• WRITTEN TASK: Retype every one of the records below line for line, without changing a single character.

Collection entries:
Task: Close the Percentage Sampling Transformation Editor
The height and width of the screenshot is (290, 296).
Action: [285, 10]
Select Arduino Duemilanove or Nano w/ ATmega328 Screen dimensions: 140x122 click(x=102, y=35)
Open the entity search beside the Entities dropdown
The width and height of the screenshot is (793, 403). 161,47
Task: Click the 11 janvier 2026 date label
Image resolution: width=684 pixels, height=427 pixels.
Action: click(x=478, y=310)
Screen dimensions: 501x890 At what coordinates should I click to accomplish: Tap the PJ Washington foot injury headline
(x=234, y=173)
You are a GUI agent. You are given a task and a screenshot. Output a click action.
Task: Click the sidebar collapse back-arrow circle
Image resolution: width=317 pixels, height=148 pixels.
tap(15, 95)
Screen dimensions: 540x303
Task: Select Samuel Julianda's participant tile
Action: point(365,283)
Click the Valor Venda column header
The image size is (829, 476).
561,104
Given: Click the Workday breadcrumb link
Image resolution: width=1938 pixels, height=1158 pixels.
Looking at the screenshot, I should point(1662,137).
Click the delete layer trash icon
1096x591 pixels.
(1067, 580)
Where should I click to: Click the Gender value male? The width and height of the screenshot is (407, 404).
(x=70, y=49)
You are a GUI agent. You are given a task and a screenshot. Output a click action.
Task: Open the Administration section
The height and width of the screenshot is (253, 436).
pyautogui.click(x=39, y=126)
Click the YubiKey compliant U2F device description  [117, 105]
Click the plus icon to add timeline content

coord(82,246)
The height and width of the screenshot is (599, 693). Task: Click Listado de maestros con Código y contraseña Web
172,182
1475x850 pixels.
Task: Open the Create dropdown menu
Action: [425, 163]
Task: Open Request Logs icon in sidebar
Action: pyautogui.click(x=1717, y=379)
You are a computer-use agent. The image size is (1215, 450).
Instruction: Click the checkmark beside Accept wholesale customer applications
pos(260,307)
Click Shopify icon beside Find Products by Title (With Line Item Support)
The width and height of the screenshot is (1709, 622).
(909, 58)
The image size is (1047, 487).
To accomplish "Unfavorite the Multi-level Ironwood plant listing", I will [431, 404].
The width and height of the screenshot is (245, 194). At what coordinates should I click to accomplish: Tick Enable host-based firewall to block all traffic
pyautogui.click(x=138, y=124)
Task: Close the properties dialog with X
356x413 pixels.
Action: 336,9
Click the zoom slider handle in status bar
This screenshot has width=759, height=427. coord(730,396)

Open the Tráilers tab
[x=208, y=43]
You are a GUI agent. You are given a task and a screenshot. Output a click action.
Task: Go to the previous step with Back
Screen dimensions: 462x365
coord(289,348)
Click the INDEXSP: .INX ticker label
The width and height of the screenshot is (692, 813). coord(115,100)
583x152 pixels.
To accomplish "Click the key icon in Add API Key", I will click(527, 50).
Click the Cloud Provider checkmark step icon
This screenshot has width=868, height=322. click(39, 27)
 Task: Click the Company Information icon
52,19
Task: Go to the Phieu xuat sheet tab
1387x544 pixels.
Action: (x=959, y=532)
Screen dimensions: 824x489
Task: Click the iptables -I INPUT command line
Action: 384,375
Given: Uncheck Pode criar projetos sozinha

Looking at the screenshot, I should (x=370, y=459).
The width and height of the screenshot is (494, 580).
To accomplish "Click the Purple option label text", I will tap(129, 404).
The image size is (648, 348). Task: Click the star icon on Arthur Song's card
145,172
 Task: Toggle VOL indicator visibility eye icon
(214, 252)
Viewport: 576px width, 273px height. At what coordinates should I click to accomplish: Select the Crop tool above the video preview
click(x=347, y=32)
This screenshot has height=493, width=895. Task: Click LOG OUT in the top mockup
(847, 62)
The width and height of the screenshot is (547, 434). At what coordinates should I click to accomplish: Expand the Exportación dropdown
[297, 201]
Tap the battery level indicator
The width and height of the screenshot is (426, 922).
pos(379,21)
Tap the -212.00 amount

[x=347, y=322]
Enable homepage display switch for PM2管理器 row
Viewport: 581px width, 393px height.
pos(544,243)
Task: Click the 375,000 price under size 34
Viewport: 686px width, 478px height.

• EXERCISE OUTPUT:
Task: Close the Percentage Sampling Transformation Editor
The height and width of the screenshot is (290, 296).
Action: [285, 10]
Select Arduino Duemilanove or Nano w/ ATmega328 Screen dimensions: 140x122 click(x=102, y=35)
Open the entity search beside the Entities dropdown
The width and height of the screenshot is (793, 403). 161,47
Task: Click the 11 janvier 2026 date label
Image resolution: width=684 pixels, height=427 pixels.
Action: click(x=478, y=310)
Screen dimensions: 501x890 At what coordinates should I click to accomplish: Tap the PJ Washington foot injury headline
(x=234, y=173)
You are a GUI agent. You are given a task and a screenshot. Output a click action.
Task: Click the sidebar collapse back-arrow circle
Image resolution: width=317 pixels, height=148 pixels.
tap(15, 95)
Screen dimensions: 540x303
Task: Select Samuel Julianda's participant tile
Action: point(365,283)
Click the Valor Venda column header
The image size is (829, 476).
561,104
Given: Click the Workday breadcrumb link
Image resolution: width=1938 pixels, height=1158 pixels.
Looking at the screenshot, I should point(1662,137).
Click the delete layer trash icon
1096x591 pixels.
(1067, 580)
Where should I click to: Click the Gender value male? The width and height of the screenshot is (407, 404).
(x=70, y=49)
You are a GUI agent. You are given a task and a screenshot. Output a click action.
Task: Open the Administration section
The height and width of the screenshot is (253, 436).
pyautogui.click(x=39, y=126)
Click the YubiKey compliant U2F device description  [117, 105]
Click the plus icon to add timeline content

coord(82,246)
The height and width of the screenshot is (599, 693). Task: Click Listado de maestros con Código y contraseña Web
172,182
1475x850 pixels.
Task: Open the Create dropdown menu
Action: [425, 163]
Task: Open Request Logs icon in sidebar
Action: pyautogui.click(x=1717, y=379)
You are a computer-use agent. The image size is (1215, 450).
Instruction: Click the checkmark beside Accept wholesale customer applications
pos(260,307)
Click Shopify icon beside Find Products by Title (With Line Item Support)
The width and height of the screenshot is (1709, 622).
(909, 58)
The image size is (1047, 487).
To accomplish "Unfavorite the Multi-level Ironwood plant listing", I will [431, 404].
The width and height of the screenshot is (245, 194). At what coordinates should I click to accomplish: Tick Enable host-based firewall to block all traffic
pyautogui.click(x=138, y=124)
Task: Close the properties dialog with X
356x413 pixels.
Action: 336,9
Click the zoom slider handle in status bar
This screenshot has width=759, height=427. coord(730,396)

Open the Tráilers tab
[x=208, y=43]
You are a GUI agent. You are given a task and a screenshot. Output a click action.
Task: Go to the previous step with Back
Screen dimensions: 462x365
coord(289,348)
Click the INDEXSP: .INX ticker label
The width and height of the screenshot is (692, 813). coord(115,100)
583x152 pixels.
To accomplish "Click the key icon in Add API Key", I will click(527, 50).
Click the Cloud Provider checkmark step icon
This screenshot has width=868, height=322. click(39, 27)
 Task: Click the Company Information icon
52,19
Task: Go to the Phieu xuat sheet tab
1387x544 pixels.
Action: (x=959, y=532)
Screen dimensions: 824x489
Task: Click the iptables -I INPUT command line
Action: 384,375
Given: Uncheck Pode criar projetos sozinha

Looking at the screenshot, I should (x=370, y=459).
The width and height of the screenshot is (494, 580).
To accomplish "Click the Purple option label text", I will tap(129, 404).
The image size is (648, 348). Task: Click the star icon on Arthur Song's card
145,172
 Task: Toggle VOL indicator visibility eye icon
(214, 252)
Viewport: 576px width, 273px height. At what coordinates should I click to accomplish: Select the Crop tool above the video preview
click(x=347, y=32)
This screenshot has height=493, width=895. Task: Click LOG OUT in the top mockup
(847, 62)
The width and height of the screenshot is (547, 434). At what coordinates should I click to accomplish: Expand the Exportación dropdown
[297, 201]
Tap the battery level indicator
The width and height of the screenshot is (426, 922).
pos(379,21)
Tap the -212.00 amount

[x=347, y=322]
Enable homepage display switch for PM2管理器 row
Viewport: 581px width, 393px height.
pos(544,243)
Task: Click the 375,000 price under size 34
Viewport: 686px width, 478px height.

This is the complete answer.